槲皮素与β-乳球蛋白B的结合机制及其溶解性能

Binding between Quercetin and β-Lactoglobulin B: Mechanism and Improved Solubility of Quercetin

为解决槲皮素水溶性差的问题,采用β-乳球蛋白B作为载体,基于多光谱、等温滴定量热仪和分子模拟等实验手段,探究槲皮素和β-乳球蛋白B的结合机制,以及结合后β-乳球蛋白B的二级结构和槲皮素溶解度的变化。结果表明:槲皮素可与β-乳球蛋白B结合,该结合过程中氢键和范德华力起主要作用;三维荧光、同步荧光以及紫外-可见吸收光谱表明,槲皮素的结合使β-乳球蛋白B的二级结构发生了改变;圆二色谱和傅里叶变换红外光谱结果表明,槲皮素的结合诱导该蛋白中部分α-螺旋转变为β-折叠;分子模拟结果表明,槲皮素在β-乳球蛋白B上的结合位点位于一个由α-螺旋与β-转角所形成的空穴中,在该结合位点中有8个氨基酸残基参与了与槲皮素的结合,其中第125位的苏氨酸残基提供了较强的氢键,其余残基则提供了范德华力;基于高效液相色谱检测发现在与β-乳球蛋白B结合后,槲皮素的溶解度增大至原来的1 844倍左右。综上所述,以β-乳球蛋白B为载体结合的槲皮素水溶性显著提高。
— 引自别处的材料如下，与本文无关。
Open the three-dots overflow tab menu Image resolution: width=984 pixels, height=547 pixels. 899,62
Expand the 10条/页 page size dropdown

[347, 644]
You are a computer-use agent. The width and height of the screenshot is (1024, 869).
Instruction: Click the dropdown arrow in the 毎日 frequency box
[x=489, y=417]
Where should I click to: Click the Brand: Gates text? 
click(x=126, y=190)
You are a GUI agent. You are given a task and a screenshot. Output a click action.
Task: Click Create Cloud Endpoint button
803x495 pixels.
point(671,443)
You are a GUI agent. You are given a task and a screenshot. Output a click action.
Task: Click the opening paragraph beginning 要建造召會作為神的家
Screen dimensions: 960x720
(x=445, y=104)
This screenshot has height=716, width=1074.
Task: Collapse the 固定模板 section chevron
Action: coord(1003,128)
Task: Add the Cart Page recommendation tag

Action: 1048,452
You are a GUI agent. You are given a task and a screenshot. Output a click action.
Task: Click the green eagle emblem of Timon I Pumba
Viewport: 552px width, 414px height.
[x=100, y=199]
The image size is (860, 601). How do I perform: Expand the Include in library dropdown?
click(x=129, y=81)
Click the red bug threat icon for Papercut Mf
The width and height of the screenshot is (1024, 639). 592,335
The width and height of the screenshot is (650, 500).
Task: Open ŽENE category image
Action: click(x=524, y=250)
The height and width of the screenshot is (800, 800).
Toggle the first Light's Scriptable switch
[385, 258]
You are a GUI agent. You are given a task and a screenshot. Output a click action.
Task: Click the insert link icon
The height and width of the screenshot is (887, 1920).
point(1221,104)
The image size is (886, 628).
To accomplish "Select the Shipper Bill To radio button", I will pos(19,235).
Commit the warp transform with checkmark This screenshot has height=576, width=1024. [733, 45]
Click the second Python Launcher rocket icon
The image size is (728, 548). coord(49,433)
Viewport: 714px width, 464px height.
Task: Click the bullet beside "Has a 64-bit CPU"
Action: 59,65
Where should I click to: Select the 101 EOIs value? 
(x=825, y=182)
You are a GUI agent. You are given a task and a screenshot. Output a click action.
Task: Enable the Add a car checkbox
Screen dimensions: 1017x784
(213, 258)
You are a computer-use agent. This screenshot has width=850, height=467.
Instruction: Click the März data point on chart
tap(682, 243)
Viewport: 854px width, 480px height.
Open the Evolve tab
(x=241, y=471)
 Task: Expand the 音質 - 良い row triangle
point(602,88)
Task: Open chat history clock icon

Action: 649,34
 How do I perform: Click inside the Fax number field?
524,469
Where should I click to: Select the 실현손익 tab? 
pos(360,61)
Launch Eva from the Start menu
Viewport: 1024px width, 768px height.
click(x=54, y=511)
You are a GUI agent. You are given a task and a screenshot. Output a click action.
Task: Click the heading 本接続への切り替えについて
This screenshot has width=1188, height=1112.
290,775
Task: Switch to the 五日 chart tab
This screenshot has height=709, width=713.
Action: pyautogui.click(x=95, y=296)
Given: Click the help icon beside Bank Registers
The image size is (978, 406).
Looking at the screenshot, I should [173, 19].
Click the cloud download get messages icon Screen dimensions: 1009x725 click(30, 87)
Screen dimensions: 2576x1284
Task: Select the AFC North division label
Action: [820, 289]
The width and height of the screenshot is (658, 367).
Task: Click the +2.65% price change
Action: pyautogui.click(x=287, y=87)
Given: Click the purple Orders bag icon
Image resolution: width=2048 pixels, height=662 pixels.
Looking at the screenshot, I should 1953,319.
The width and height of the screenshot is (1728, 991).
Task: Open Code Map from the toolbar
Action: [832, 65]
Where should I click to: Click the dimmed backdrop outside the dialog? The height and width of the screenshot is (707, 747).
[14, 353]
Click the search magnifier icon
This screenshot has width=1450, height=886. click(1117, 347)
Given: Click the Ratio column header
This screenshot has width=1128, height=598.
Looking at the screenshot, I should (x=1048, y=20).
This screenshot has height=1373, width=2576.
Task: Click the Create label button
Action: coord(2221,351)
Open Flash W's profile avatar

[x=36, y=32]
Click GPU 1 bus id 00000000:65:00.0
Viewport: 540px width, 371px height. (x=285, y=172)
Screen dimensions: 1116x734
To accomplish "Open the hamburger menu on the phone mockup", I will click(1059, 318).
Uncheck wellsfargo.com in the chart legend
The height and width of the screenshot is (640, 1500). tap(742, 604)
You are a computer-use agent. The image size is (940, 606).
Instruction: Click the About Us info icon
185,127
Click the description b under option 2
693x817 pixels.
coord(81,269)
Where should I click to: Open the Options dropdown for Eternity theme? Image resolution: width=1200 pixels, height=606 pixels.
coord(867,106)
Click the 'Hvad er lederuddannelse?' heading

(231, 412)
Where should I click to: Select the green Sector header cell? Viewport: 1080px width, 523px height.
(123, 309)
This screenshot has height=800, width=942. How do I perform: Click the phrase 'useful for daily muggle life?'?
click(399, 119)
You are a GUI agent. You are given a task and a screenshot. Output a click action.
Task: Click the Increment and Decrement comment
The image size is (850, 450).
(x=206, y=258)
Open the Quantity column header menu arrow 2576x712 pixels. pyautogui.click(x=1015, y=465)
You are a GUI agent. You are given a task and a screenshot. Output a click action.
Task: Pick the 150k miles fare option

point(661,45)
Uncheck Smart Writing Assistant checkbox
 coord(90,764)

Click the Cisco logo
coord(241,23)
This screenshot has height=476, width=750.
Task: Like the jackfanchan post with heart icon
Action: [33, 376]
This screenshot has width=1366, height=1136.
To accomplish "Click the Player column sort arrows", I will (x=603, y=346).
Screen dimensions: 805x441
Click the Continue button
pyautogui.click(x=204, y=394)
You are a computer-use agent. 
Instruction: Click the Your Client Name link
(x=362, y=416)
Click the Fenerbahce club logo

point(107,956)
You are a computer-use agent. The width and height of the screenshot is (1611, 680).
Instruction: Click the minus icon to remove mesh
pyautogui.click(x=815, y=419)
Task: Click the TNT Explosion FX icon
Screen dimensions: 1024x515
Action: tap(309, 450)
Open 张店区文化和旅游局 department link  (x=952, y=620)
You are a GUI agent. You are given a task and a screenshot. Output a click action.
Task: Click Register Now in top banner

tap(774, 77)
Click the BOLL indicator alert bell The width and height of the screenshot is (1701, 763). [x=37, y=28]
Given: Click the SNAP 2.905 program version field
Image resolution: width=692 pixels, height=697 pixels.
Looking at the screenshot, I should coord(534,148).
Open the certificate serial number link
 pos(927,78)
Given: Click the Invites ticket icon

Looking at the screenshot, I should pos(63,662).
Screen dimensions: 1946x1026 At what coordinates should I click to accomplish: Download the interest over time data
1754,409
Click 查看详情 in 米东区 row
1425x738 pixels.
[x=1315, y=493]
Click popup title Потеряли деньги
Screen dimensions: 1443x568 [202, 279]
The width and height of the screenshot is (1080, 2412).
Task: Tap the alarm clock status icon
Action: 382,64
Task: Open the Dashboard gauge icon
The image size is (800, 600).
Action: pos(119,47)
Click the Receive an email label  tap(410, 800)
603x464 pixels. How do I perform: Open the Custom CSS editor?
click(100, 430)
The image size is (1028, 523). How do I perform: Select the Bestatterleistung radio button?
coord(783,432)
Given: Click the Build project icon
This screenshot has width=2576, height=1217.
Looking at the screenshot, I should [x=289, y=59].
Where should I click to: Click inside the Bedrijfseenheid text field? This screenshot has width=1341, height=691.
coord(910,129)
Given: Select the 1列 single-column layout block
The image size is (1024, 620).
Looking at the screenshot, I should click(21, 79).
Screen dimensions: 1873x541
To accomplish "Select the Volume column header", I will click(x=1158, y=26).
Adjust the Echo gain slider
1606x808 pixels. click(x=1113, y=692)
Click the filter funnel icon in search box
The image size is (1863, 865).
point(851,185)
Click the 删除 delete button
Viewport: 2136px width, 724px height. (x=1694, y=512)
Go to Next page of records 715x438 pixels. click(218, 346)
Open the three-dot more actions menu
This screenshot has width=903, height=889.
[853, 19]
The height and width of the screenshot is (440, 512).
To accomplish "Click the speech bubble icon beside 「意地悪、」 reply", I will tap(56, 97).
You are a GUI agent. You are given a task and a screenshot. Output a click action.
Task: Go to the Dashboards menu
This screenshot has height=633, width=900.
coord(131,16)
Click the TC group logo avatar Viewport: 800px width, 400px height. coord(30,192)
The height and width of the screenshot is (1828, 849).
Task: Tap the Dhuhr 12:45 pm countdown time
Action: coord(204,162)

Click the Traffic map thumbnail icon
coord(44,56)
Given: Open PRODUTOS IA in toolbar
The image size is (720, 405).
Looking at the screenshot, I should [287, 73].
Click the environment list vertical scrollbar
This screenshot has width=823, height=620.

In order to improve the poor water solubility of quercetin, the mechanism of quercetin binding to β-lactoglobulin B was studied by various spectroscopies, isothermal titration calorimetry and molecular simulation, and changes in the secondary structure of β-lactoglobulin B and quercetin solubility were determined after the binding reaction. The results showed that quercetin was able to bind to β-lactoglobulin B through hydrogen bonding and van der Waals forces. Threedimensional fluorescence spectra, synchronous fluorescence spectra and UV-visible absorption spectra demonstrated that quercetin quenched β-lactoglobulin B fluorescence strongly in the static mode. Furthermore, circular dichroism and Fourier transform infrared spectra indicated that quercetin induced partial transition of α-helix to β-structures in β-lactoglobulin B.Moreover, molecular simulation results showed that the binding site of quercetin on β-lactoglobulin B was located in a cavity formed by α-helix and β-turn, and 8 amino acid residues were involved in the binding site. In combination with quercetin,the threonine residue at position 125 provided strong hydrogen bonds, while the remaining residues provided van der Waals forces. Besides, the solubility of quercetin was increased by about 1 844 times after its conjugation to β-lactoglobulin B. In summary, the water solubility of quercetin can be significantly improved by conjugating it to β-lactoglobulin B.